===== EXERCISE INPUTS

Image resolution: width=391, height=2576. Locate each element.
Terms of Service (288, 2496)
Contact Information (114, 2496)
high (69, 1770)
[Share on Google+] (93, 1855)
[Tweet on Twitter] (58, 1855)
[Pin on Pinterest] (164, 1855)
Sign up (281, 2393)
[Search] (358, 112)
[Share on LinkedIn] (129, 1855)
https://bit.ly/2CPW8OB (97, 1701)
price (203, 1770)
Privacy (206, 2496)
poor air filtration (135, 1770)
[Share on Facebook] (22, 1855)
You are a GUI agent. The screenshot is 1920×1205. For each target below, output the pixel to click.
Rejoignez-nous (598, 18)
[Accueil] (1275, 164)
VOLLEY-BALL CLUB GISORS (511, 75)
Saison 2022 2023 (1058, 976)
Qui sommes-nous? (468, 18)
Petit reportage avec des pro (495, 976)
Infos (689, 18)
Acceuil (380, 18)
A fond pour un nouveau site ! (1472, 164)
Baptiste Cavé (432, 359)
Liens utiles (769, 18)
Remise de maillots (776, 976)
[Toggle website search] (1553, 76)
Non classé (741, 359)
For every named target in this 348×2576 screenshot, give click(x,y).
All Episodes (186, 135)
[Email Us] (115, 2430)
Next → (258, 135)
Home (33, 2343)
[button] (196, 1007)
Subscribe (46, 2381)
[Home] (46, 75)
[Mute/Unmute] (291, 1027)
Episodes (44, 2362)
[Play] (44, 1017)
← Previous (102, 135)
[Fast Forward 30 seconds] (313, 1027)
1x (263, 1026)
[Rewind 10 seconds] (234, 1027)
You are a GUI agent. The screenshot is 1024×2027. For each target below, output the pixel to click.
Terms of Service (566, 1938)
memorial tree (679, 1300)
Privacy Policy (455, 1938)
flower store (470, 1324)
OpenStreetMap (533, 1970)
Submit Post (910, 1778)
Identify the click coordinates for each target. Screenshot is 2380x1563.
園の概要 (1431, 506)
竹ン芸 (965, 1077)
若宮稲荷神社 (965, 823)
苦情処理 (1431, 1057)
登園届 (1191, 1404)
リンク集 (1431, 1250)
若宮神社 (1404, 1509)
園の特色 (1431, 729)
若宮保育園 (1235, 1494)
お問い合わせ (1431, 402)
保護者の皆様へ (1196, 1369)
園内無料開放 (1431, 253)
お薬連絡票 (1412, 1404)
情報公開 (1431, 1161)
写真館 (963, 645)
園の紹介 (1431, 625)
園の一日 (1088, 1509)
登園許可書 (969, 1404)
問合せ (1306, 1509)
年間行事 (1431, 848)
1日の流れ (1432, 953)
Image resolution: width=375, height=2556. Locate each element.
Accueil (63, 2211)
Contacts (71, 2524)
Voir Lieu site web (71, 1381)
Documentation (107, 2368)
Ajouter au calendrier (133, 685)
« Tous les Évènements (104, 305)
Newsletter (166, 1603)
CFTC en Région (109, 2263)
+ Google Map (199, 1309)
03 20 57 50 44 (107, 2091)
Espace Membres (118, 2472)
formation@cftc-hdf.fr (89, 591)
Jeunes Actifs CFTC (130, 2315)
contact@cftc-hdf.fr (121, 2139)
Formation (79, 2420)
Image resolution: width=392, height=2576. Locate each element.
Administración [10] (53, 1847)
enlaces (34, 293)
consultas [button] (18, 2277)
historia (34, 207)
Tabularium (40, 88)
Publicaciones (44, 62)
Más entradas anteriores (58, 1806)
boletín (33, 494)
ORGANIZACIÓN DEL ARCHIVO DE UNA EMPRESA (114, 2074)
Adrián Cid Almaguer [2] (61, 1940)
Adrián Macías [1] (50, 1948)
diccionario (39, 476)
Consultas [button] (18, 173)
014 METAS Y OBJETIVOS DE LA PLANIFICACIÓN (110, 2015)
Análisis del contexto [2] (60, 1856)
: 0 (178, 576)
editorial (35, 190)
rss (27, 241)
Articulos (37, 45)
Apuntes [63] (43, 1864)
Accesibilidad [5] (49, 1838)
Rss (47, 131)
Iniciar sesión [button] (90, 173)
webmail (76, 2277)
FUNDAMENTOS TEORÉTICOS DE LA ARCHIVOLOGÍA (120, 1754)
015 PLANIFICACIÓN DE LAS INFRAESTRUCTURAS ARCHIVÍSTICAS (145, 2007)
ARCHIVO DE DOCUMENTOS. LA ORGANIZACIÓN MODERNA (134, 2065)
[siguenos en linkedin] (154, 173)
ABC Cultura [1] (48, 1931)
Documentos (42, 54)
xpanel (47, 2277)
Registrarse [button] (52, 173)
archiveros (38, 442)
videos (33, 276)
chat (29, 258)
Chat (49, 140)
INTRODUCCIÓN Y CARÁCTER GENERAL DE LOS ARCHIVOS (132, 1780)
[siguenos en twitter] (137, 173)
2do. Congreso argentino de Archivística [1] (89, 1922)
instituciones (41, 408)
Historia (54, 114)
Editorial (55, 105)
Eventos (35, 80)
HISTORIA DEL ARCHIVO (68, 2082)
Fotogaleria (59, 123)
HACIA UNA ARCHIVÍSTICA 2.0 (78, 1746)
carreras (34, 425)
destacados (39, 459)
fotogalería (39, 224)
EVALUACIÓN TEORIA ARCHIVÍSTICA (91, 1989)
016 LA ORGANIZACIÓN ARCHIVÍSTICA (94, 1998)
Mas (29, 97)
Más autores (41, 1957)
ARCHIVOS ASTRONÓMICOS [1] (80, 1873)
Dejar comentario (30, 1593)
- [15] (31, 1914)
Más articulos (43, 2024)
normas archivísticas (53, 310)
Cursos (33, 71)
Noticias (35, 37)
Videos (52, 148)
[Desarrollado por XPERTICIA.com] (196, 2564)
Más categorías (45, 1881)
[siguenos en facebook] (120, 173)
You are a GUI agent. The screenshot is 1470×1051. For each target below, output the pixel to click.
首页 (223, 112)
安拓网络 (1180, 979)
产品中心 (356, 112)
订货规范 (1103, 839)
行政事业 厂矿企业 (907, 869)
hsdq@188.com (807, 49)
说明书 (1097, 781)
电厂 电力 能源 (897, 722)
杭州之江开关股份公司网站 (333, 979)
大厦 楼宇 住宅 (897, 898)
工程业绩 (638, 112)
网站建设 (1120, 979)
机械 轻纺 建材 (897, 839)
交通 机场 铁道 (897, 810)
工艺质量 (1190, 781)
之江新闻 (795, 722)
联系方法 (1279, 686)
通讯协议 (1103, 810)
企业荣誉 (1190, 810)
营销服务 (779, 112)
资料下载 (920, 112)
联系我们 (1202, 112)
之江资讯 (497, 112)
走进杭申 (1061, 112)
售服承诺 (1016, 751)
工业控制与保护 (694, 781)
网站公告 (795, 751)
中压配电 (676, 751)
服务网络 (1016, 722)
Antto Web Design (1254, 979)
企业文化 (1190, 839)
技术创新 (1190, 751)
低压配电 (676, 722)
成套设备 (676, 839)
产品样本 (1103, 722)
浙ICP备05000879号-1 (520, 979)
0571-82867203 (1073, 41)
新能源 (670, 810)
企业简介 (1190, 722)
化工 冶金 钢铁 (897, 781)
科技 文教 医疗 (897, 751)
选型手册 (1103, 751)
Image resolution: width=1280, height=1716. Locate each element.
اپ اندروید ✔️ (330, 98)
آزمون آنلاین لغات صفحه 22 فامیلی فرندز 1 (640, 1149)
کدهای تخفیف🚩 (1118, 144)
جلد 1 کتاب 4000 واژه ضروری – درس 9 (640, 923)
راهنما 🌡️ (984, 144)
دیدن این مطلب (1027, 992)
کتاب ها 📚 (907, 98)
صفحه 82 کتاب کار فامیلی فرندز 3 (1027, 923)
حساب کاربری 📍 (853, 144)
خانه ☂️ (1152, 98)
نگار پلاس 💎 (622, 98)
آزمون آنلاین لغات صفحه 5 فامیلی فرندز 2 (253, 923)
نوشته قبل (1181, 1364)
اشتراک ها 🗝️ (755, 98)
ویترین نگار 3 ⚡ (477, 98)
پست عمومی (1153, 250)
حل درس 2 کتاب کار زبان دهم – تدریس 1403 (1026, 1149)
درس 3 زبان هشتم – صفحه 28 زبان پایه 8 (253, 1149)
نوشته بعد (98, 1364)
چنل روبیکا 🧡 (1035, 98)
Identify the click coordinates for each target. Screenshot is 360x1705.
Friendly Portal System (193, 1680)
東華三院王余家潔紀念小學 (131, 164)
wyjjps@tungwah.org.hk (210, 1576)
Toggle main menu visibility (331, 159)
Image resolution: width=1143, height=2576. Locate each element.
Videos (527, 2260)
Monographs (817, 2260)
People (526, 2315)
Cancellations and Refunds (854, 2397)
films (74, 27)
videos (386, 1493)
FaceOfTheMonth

==========

Please reproduce, exactly as they appear above, the lines from the line containing "[siguenos en linkedin] (154, 173)" up to and including the line containing "Videos (52, 148)".

[siguenos en linkedin] (154, 173)
ABC Cultura [1] (48, 1931)
Documentos (42, 54)
xpanel (47, 2277)
Registrarse [button] (52, 173)
archiveros (38, 442)
videos (33, 276)
chat (29, 258)
Chat (49, 140)
INTRODUCCIÓN Y CARÁCTER GENERAL DE LOS ARCHIVOS (132, 1780)
[siguenos en twitter] (137, 173)
2do. Congreso argentino de Archivística [1] (89, 1922)
instituciones (41, 408)
Historia (54, 114)
Editorial (55, 105)
Eventos (35, 80)
HISTORIA DEL ARCHIVO (68, 2082)
Fotogaleria (59, 123)
HACIA UNA ARCHIVÍSTICA 2.0 (78, 1746)
carreras (34, 425)
destacados (39, 459)
fotogalería (39, 224)
EVALUACIÓN TEORIA ARCHIVÍSTICA (91, 1989)
016 LA ORGANIZACIÓN ARCHIVÍSTICA (94, 1998)
Mas (29, 97)
Más autores (41, 1957)
ARCHIVOS ASTRONÓMICOS [1] (80, 1873)
Dejar comentario (30, 1593)
- [15] (31, 1914)
Más articulos (43, 2024)
normas archivísticas (53, 310)
Cursos (33, 71)
Noticias (35, 37)
Videos (52, 148)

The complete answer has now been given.